We will first use the information for the benzoic acid to determine the constant heat capacity (C) of the calorimeter. To do this, we will use the formula \(q = C\Delta T\). We have the value of the heat of combustion for benzoic acid per gram, so we can multiply it by the mass to get the heat (q): \(q_{benzoic} = 0.235 \,\text{g} \cdot 26.38 \,\text{kJ/g} = 6.1963 \,\text{kJ}\) Now we can use the heat and the temperature change of the benzoic acid to calculate the heat capacity of the calorimeter: \( C = \frac{q_{benzoic}}{\Delta T_{benzoic}} = \frac{6.1963 \,\text{kJ}}{1.642^\circ \text{C}} = 3.773 \,\text{kJ/}^\circ \text{C} \)

Next, we will use the heat capacity we found in step 1 and the temperature change of the caffeine to calculate the heat of combustion of the caffeine. We can use the same formula for heat, \(q = C\Delta T\), and substitute the caffeine values: \(q_{caffeine} = C\Delta T_{caffeine} = 3.773 \,\text{kJ/}^\circ \text{C} \cdot 1.525^\circ \text{C} = 5.754 \,\text{kJ}\)

Now that we have the heat of combustion of the caffeine, we need to calculate the heat of combustion per mole. To do this, we will first need to calculate the molar mass of caffeine: Molar mass of caffeine: \( (8 \times 12.01) + (10 \times 1.01) + (2 \times 16.00) + (4 \times 14.01) = 194.19 \,\text{g/mol} \) Next, we'll convert the mass of caffeine to moles using the molar mass: Moles of Caffeine = \( \frac{0.265 \,\text{g}}{194.19 \,\text{g/mol}} = 0.001364 \,\text{moles} \) Now we can find the heat of combustion per mole of caffeine by dividing the heat of combustion by the number of moles: \( \frac{5.754 \,\text{kJ}}{0.001364 \,\text{moles}} = 4216.44 \,\text{kJ/mol} \) The heat of combustion per mole of caffeine at constant volume is approximately \(4216.44 \,\text{kJ/mol}\).

We are given uncertainties in the temperature readings and mass measurements.
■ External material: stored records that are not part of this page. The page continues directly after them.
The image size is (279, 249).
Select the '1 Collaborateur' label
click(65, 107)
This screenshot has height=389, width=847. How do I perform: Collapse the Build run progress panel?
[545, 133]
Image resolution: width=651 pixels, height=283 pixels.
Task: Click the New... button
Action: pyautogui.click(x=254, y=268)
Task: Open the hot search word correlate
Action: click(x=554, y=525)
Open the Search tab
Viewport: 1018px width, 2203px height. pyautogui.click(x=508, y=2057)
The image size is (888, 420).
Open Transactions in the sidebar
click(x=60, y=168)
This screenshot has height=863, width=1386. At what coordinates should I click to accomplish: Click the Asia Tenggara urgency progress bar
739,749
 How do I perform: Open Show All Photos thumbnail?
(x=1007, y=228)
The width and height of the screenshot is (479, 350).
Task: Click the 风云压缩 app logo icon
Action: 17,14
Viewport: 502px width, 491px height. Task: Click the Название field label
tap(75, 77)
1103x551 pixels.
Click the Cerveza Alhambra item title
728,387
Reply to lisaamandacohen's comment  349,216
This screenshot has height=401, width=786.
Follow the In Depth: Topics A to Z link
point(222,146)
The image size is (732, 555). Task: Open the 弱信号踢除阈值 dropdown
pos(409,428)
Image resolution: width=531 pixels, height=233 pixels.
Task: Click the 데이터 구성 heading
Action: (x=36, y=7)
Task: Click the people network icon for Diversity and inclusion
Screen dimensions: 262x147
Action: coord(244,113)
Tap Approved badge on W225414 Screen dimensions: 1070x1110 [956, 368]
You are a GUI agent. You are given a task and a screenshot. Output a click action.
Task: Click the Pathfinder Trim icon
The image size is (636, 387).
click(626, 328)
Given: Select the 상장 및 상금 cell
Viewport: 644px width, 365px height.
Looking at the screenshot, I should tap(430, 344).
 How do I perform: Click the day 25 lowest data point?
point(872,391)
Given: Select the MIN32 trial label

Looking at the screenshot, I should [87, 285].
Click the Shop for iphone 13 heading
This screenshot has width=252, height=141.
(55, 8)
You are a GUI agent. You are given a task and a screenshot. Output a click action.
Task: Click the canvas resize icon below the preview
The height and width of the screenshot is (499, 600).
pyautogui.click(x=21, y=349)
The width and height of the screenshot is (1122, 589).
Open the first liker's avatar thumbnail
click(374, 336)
Using this information, we can calculate the estimated uncertainty for the heat of combustion per mole of caffeine. We know that the percent uncertainty in the heat of combustion per moles of caffeine is equal to the percent uncertainties in all individual measurements added together. Percent uncertainties: Mass of benzoic acid: \(\frac{0.001\,\text{g}}{0.235\,\text{g}} \times 100 = 0.426\%\) Mass of caffeine: \(\frac{0.001\,\text{g}}{0.265\,\text{g}} \times 100 = 0.377\%\) Temperature rise of benzoic acid: \(\frac{0.002^\circ \text{C}}{1.642^\circ \text{C}} \times 100 = 0.122\%\) Temperature rise of caffeine: \(\frac{0.002^\circ \text{C}}{1.525^\circ \text{C}} \times 100 = 0.131\%\) Total percent uncertainty: \( 0.426\% + 0.377\% + 0.122\% + 0.131\% = 1.056\% \) Finally, use the total percent uncertainty to approximate the uncertainty in the value of the heat of combustion per mole of caffeine: \( 4216.44 \,\text{kJ/mol} \times \frac{1.056\%}{100} = 44.53 \,\text{kJ/mol} \) The estimated uncertainty in the value calculated for the heat of combustion per mole of caffeine is approximately \(44.53 \,\text{kJ/mol}\).